== Goal ==
Repeat every line of the data below word for word, and leave the pictures out of your answer.

(Extracted data entries)
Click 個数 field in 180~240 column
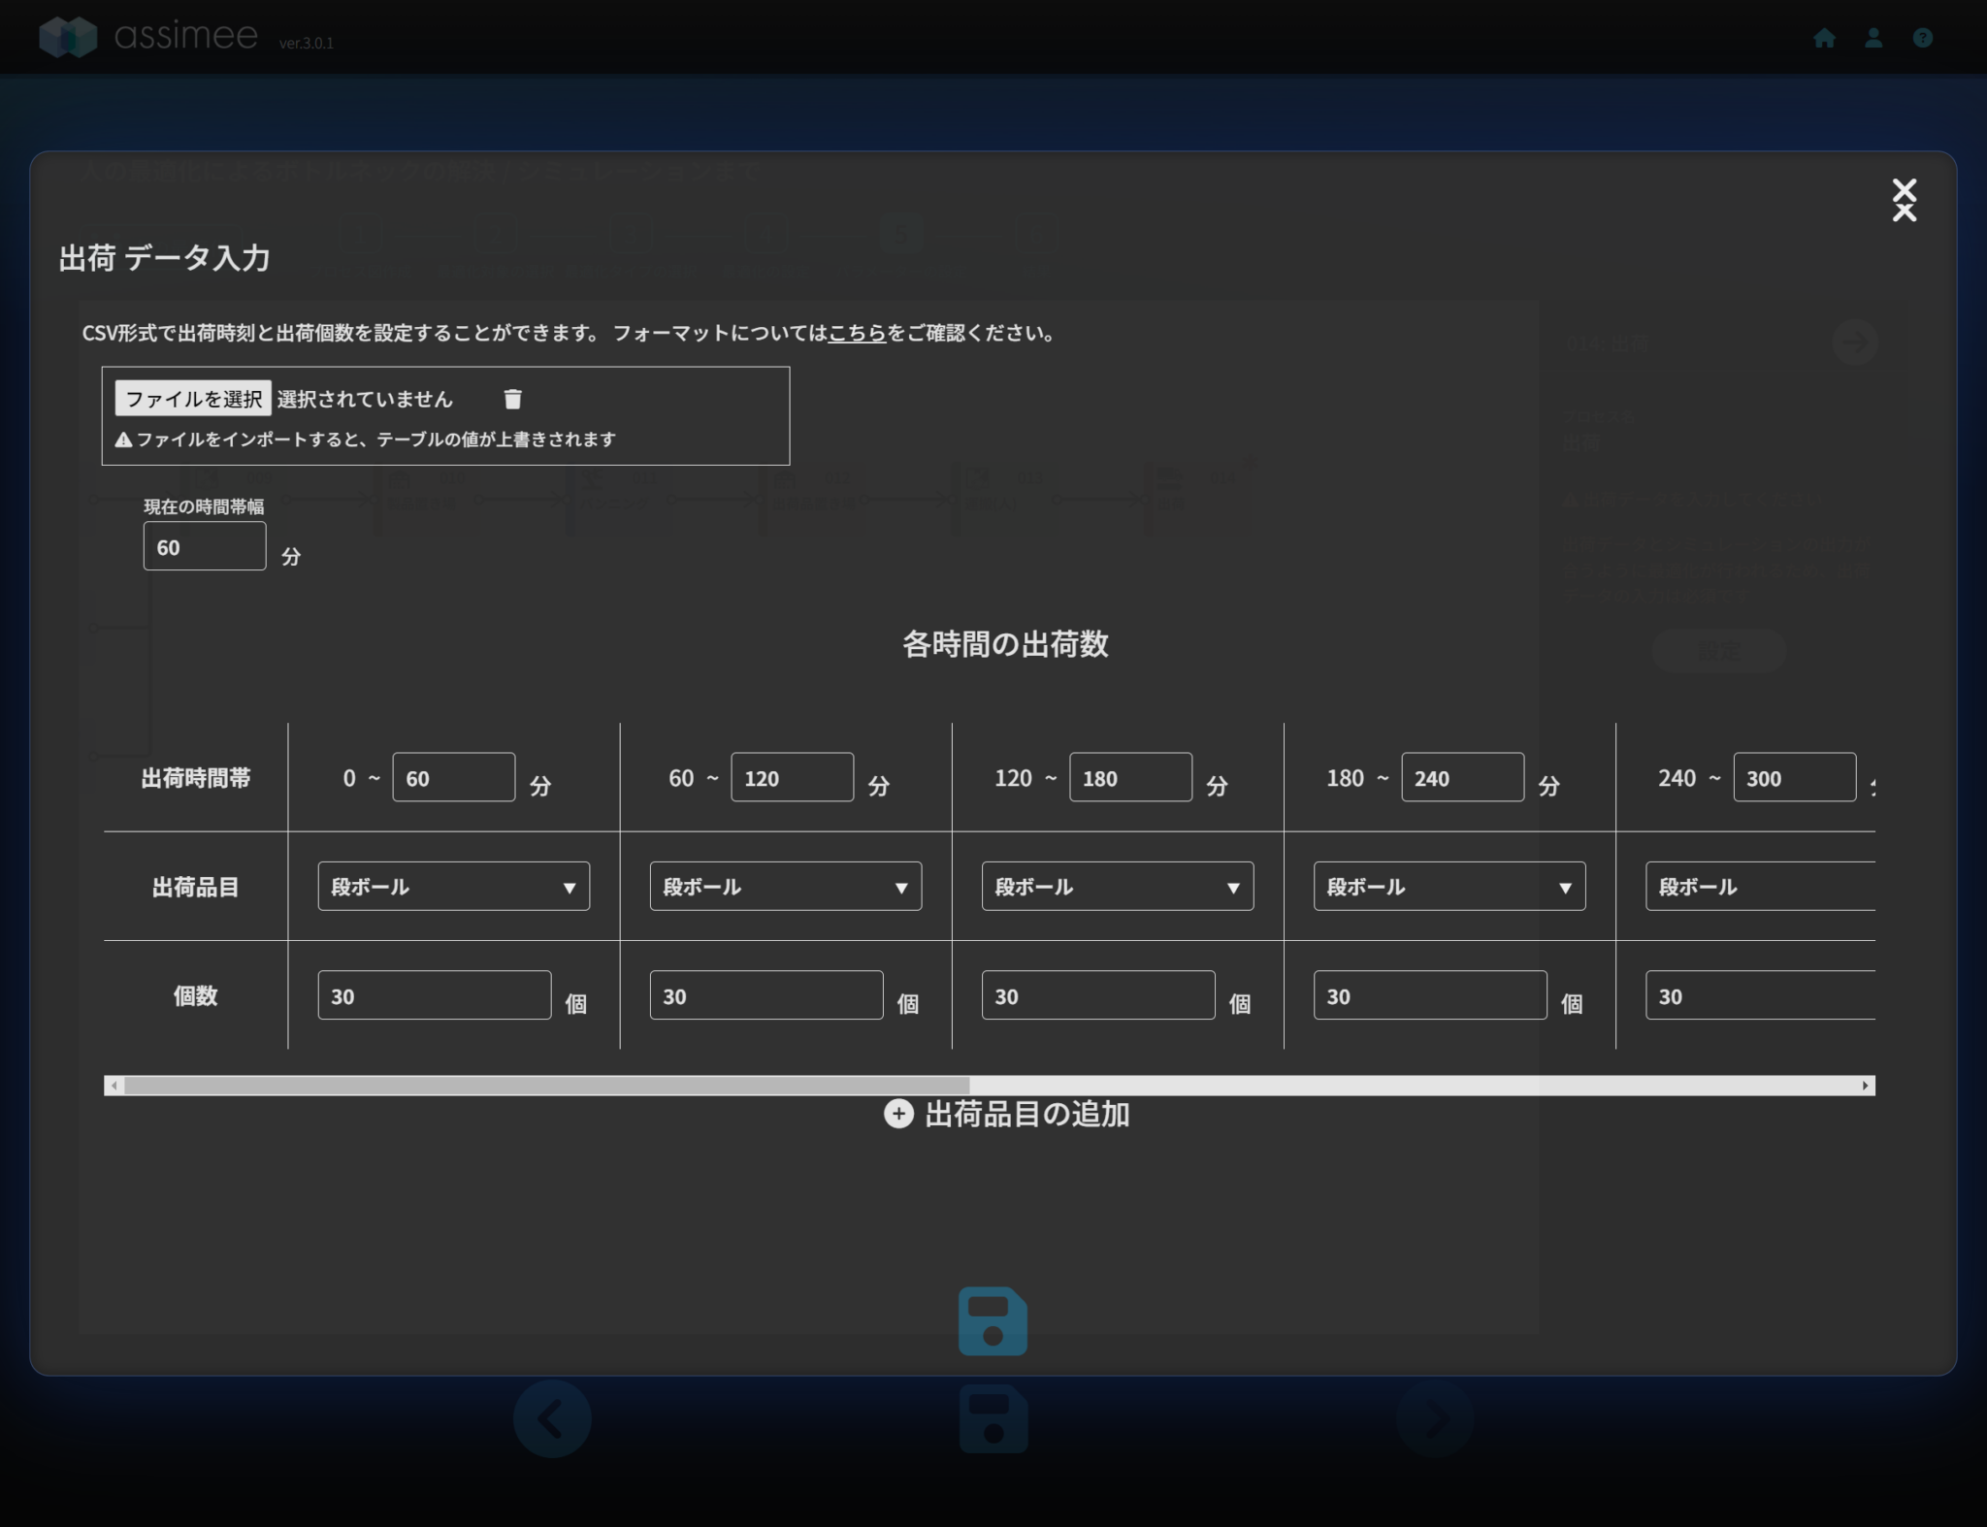This screenshot has height=1527, width=1987. (1429, 996)
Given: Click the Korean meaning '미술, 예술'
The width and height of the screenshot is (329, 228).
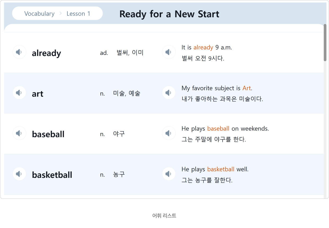Looking at the screenshot, I should (x=127, y=93).
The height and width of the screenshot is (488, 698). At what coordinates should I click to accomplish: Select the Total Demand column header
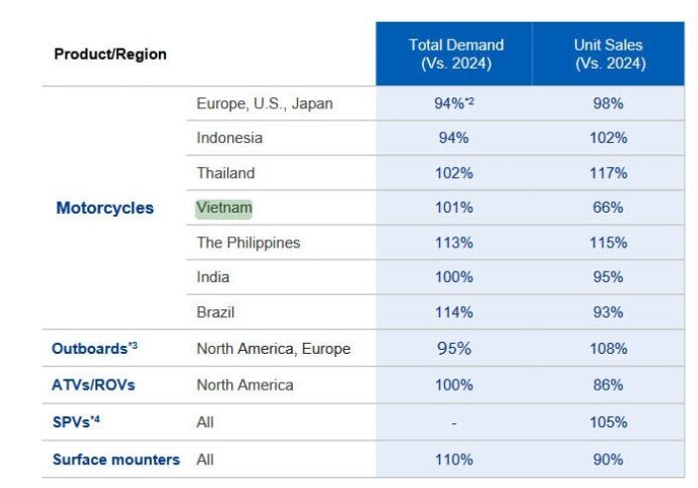(455, 54)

== Answer ==
Click 個数 field in 180~240 column
This screenshot has height=1527, width=1987. (1429, 996)
Given: Click the Korean meaning '미술, 예술'
The width and height of the screenshot is (329, 228).
Looking at the screenshot, I should (x=127, y=93).
The height and width of the screenshot is (488, 698). At what coordinates should I click to accomplish: Select the Total Demand column header
(455, 54)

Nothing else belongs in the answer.